Монашек принес десятка полтора тетрадей, подал царю. Царь уткнулся в первую тетрадь. Пробежал взглядом страниц пять,
К
бросил в сторону. Взял другую тетрадь и тоже бросил. Потом третью, четвертую, пятую...
— Да что они, сдурели?— воскликнул царь.— Сколь ни чту, одни молитвы, а про дело по маковому зерну на каждый лист.
— Служители божьи без молитвы ни одного дела не починают,—важно разъяснил Макарий.—Грех бранить их за это.
— Добро, добро,— отмахнувшись, сказал Иван,—вот тут, кажись, сразу с дела начато.— Он долго и внимательно читал понравившуюся ему тетрадь, потом хлопнул по ней ладонью так, что над столом взметнулось облако пыли, произнес:
— Вот этот молодец! Записал то, что надобно. Повели, отец мой, все эти заметы принести в Крестовую палату. Буду их читать.—И царь встал.
— Повелю, сын мой. Только прежде хочу спросить тебя—пожаловал бы ты...
— И не проси! Заступничеством своим ты мне бояр и князей в страхе и послушании держать мешаешь. Не успею покарать, как тут же просьбами твоими прощаю.
— Государь мой...
— Истинно так! Ромка Головин тебе же ризу, святотатствуя, порвал, а ты его из ссылки вымолил. От главы боярина Темкина меч карающий я отвел не по твоей ли просьбе? А не ты ли уговорил с князей Ивана Кубенского, Петра Шуйского, Александра Горбатого да Димки Палецкого великую мою опалу снять и в Москву их воротить. Я думал, наказанных мною уже не осталось, а ты снова...[1]

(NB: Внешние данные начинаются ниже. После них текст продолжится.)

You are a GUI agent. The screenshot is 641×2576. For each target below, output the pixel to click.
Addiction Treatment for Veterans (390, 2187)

— Выслушай, великий государь, потом упрекай. Не мягкосердия ради вымаливаю я из твоих карающих рук людей русских, а ради дел великих. Их впереди у тебя, сын мой, столь много, что для исполнения нужны великие умыслы и сильные руки. Вот ты упрекнул меня за князя Александра Горбатого. А ведь ты его наказал напрасно. Вернее и честнее воеводы не сыскать. И в ратных делах умница великий. Кто храбрее Темкина на поле битвы? Никто. А ты ему голову хотел отрубить. Вот ты сказал, что человек, который написал сии заметы, молодец. Ведомо ли тебе, что он от опалы царской более семи лет в лесах хоронится. И делу, ради которого ты прибежал ко мне, он полжизни отдал. И даже теперь, когда держава изгнала его, он ради пользы государства нашего ходит по лесам и народ черемисский к вере православной помалу приобщает. Вот ты о великую задачу споткнулся и не знаешь, с какого боку за нее приняться. Он же половину дела твоего уже сделал и сколь может сделать еще, ежели его пожаловать. А ты говоришь—не проси.